Of course, many of Martin’s Artist Edition guitars reveal far more restrained tastes on the part of the players who have received the honor of a personalized model. Take, for example, the thin-bodied (000 depth) and very Spartan D-16BH created for Beck, or the amazingly responsive and equally no-nonsense OMC-18VLJ cutaway Orchestra model built for fingerstyle master Laurence Juber. Other instruments crafted in conjunction with Keb’ Mo’ (HD-28KM), Shawn Colvin (M3SC), Sugar Ray (DSR), and Kenny Wayne Shepherd (JC-16KWC) similarly reflect the practical attitudes of these hard-working players.
Many of the stories behind the Artist Editions are as interesting as the guitars themselves. I love the one about the Martin repairman who, when restoring Joan Baez’s 1929 0-45, discovered on the bottom side of the soundboard this hand-scrawled message from an disgruntled repairman: “Too bad you are a communist,” read the reverse print when viewed with a luthier’s mirror.

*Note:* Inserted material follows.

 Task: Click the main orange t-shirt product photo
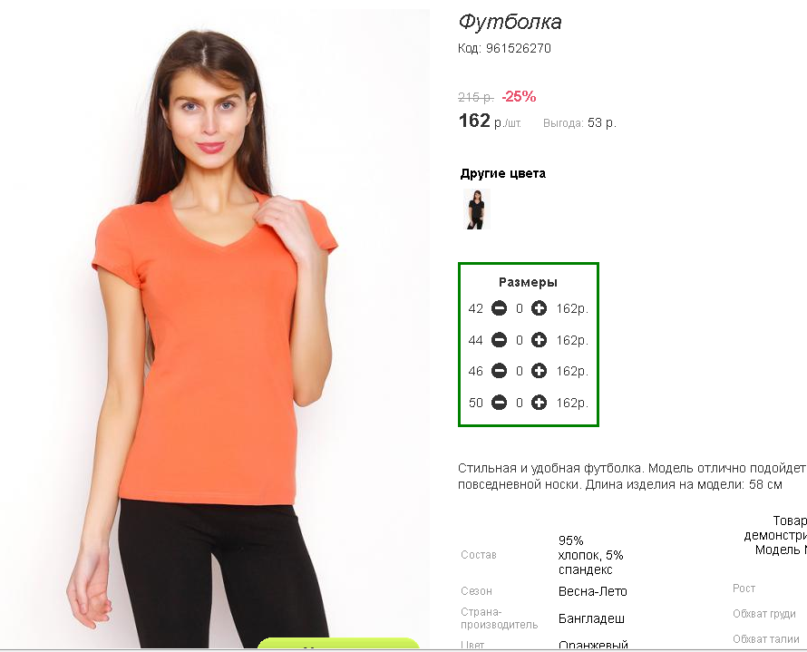pyautogui.click(x=215, y=328)
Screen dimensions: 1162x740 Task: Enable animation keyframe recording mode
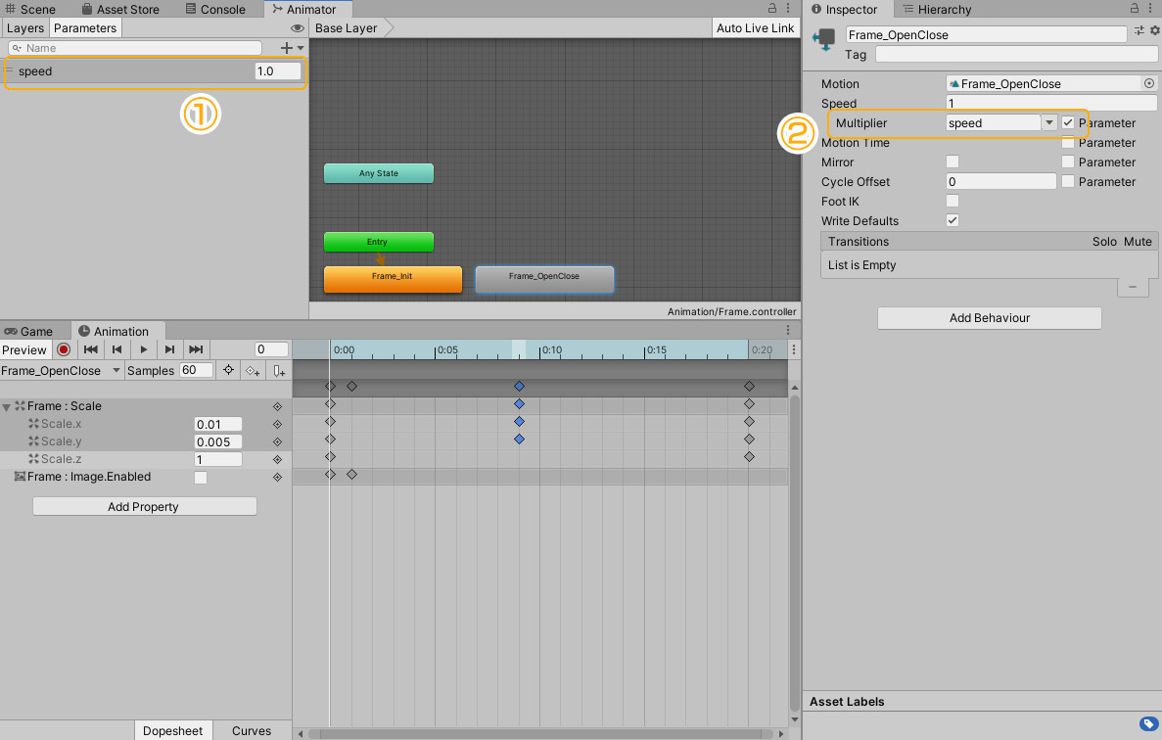(64, 349)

The instrument served as the basis for the beautifully appointed 0-45JB, which, by the way, bears the same inscription, in reverse.
Boak, who has always played a major role in the Artist Editions, also writes of the difficulties involved in duplicating Jimmie Rogers’ 000-45 and Hank Williams’ pre-War D-28. These tales, along with the behind-the-scenes accounts of how guitars honoring Johnny Cash, Judy Collins, Elizabeth Cotten, David Crosby, Lonnie Donegan, Bob Dylan, Lester Flatt, Woody Guthrie, Steve Howe, Mark Knopfler, Paul Simon, Marty Stuart, Kitty Wells, Clarence White, and many others came to be, makes Martin Guitar Masterpieces the most thoroughly entertaining guitar book that has crossed my desk in a long time. If you’re a Martin fan, make some shelf space immediately for this 144-page gem. Bulfinch Press.
Honky Tonk: Portraits of Country Music 1972-1981
By Henry Horenstein
Harkening back to a time when country was, well—country, photographer Henry Horenstein’s Honky Tonk: Portraits of Country Music 1972-1981, is as much a celebration of country music’s fans as its artists. Horenstein lovingly captures regular folk hangin’ at their local beer-soaked honky tonks, waiting in line at the Grand Ole Opry, and hob-nobbing with legends like Ernest Tubb. But beware, Horenstein’s photos— whether they’re of Waylon Jennings, Emmylou Harris, or “bluegrass music fan” Frank Brown relaxing with a can of Schlitz amongst a sea of campers and RVs—will make it impossible for you not to feel pangs of sentiment for a time (and it really wasn’t that long ago) when country music was a way of life, not a commodity to sell beer, trucks, and war. Chronicle Books.